Experimenting with Ethics
In a biography of Milgram, psychologist Thomas Blass of the University of Maryland described the furor that ensued after the New York Times ran an article on Milgram’s studies in 1963. An editorial in the St. Louis Post-Dispatch described the studies as “open-eyed torture.” The famous psychoanalyst Bruno Bettelheim called Milgram’s work “vile” and “in line with the human experiments of the Nazis.” He was even attacked in The Dogs of Pavlov, a 1973 play by Welsh poet Dannie Abse. One character, Kurt, describes the setup of the obedience studies as “bullshit,” “fraudulent” and a “cheat.”

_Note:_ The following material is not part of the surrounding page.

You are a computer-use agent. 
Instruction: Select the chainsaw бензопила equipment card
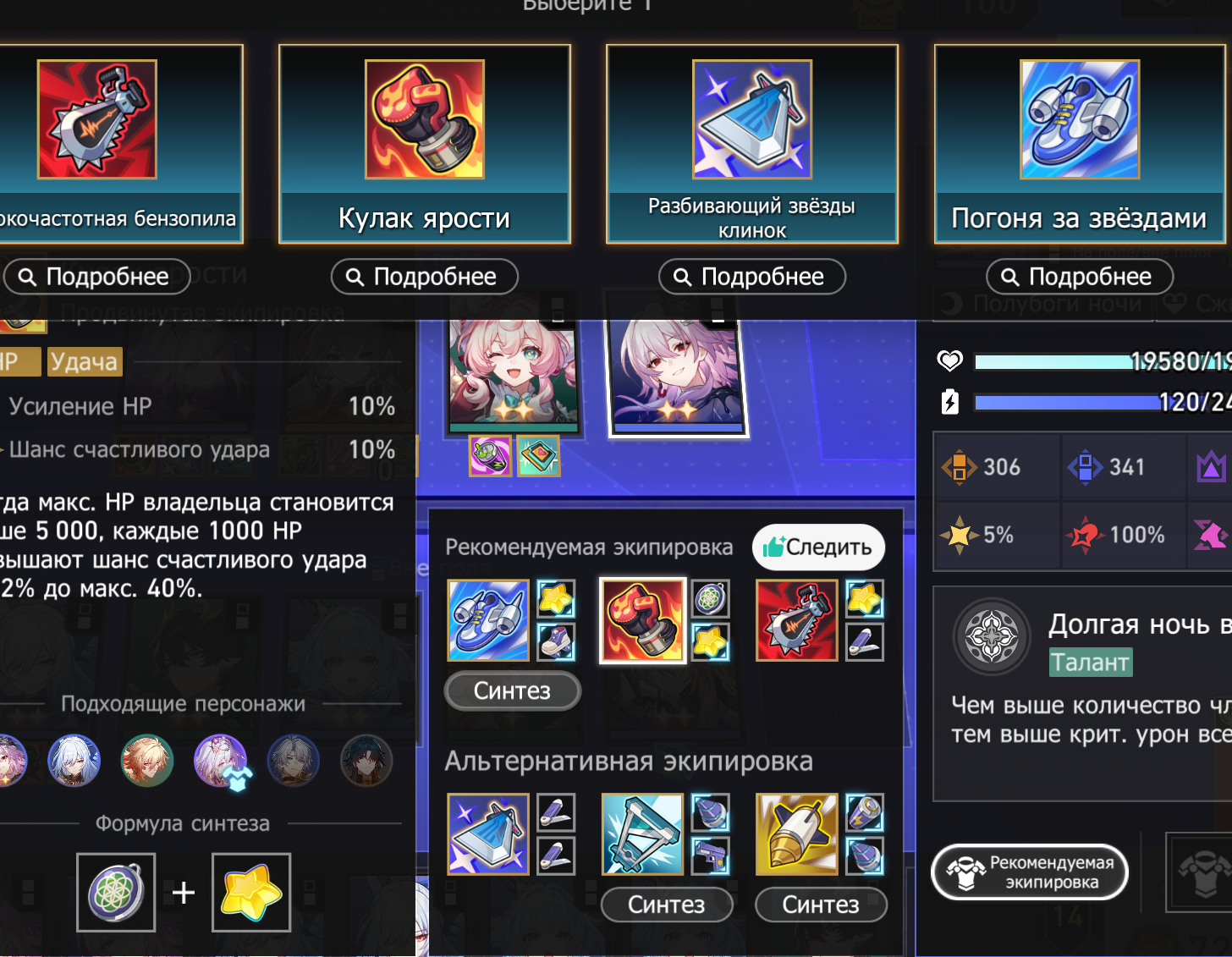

Milgram responded robustly, claiming that “no one who took part in the obedience study suffered damage, and most subjects found the experience to be instructive and enriching.” The data he collected from a questionnaire completed after each experiment are nuanced, however. Of the 656 participants in the studies, 84 percent said they were glad to have taken part, 15 percent were neutral, and a mere 1 percent were sorry. More than half admitted to some level of discomfort during the studies, but only about one third admitted to having felt troubled by them since—in this latter group, only 7 percent agreed that they had been “bothered by it quite a bit.” Although Milgram was probably right in saying that most people were fine, it is equally probable that a minority suffered to some degree.
Still, the fact that Milgram collected these data demonstrates that he was attuned to the ethical issues and aware of their importance.